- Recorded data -

============

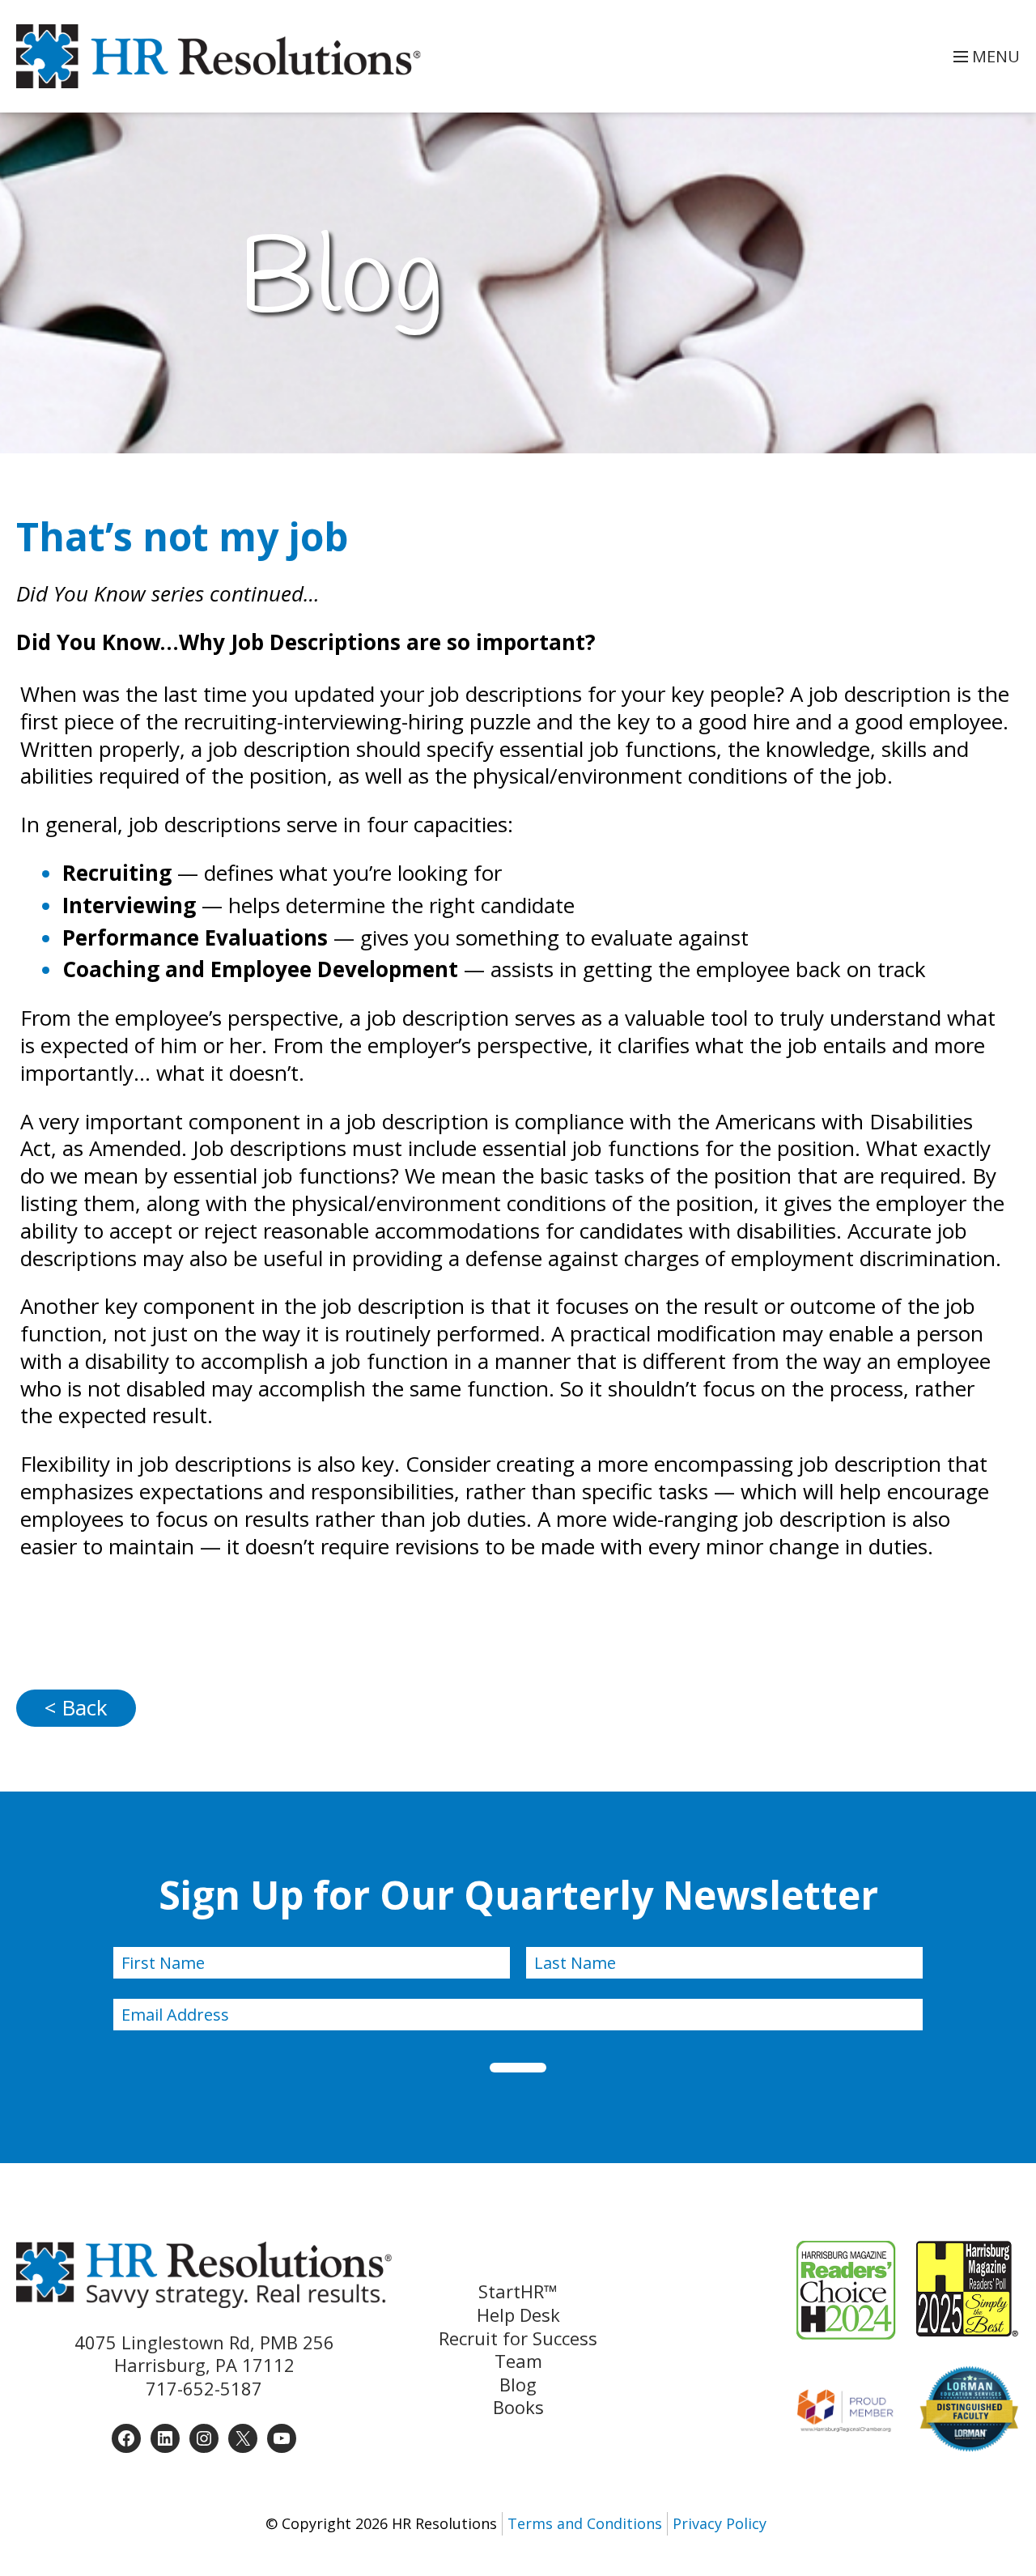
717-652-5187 (204, 2388)
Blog (518, 2384)
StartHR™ (518, 2291)
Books (518, 2407)
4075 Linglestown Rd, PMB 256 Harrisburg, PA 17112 (204, 2354)
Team (518, 2361)
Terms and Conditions (584, 2523)
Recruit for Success (518, 2338)
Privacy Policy (719, 2523)
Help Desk (518, 2315)
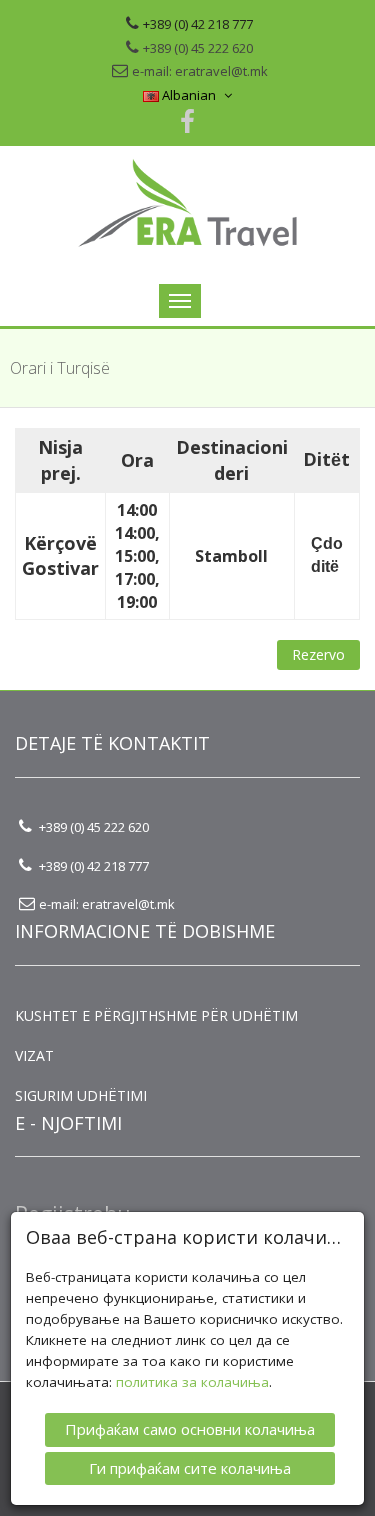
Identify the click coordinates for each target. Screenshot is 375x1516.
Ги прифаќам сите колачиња (190, 1468)
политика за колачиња (192, 1382)
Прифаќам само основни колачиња (190, 1429)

============

- Work required -
What is needed is a verbatim copy of every entry, with the pictures omitted.

- Output -
717-652-5187 (204, 2388)
Blog (518, 2384)
StartHR™ (518, 2291)
Books (518, 2407)
4075 Linglestown Rd, PMB 256 Harrisburg, PA 17112 (204, 2354)
Team (518, 2361)
Terms and Conditions (584, 2523)
Recruit for Success (518, 2338)
Privacy Policy (719, 2523)
Help Desk (518, 2315)
Identify the click coordinates for each target. Screenshot is 375x1516.
Ги прифаќам сите колачиња (190, 1468)
политика за колачиња (192, 1382)
Прифаќам само основни колачиња (190, 1429)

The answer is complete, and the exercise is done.